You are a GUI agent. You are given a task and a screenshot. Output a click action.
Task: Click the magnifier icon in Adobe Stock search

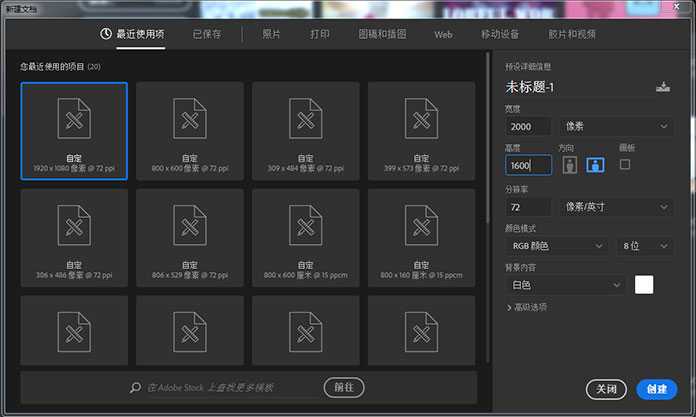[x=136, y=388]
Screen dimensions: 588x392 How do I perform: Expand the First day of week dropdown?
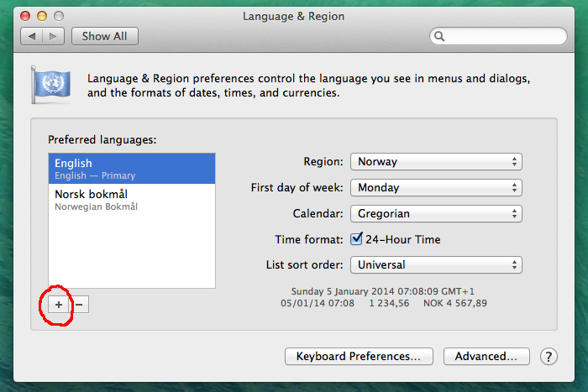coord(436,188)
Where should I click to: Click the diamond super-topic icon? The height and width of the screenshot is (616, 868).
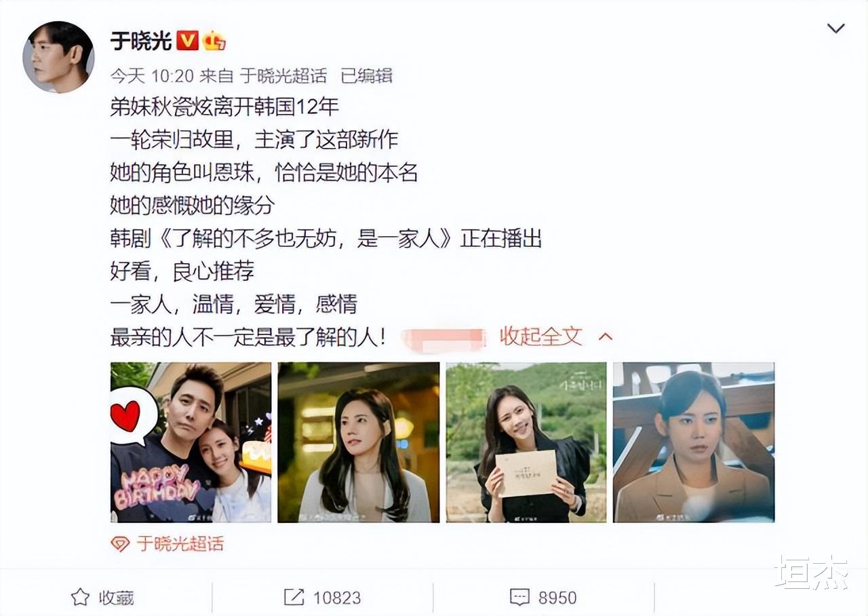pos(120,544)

....

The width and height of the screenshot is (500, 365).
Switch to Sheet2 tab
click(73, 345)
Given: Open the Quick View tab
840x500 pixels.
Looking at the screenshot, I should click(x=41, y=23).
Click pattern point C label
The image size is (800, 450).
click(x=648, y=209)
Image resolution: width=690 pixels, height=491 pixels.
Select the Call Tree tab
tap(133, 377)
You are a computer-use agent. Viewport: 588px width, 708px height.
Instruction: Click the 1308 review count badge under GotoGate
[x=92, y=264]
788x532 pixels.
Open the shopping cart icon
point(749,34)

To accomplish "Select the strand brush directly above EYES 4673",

....

The expected output is exactly the lines of the listing above between the line holding "788x532 pixels." and the line holding "the strand brush", inclusive.

### RESPONSE TO THE EXERCISE
788x532 pixels.
Open the shopping cart icon
point(749,34)

To accomplish "Select the strand brush directly above EYES 4673",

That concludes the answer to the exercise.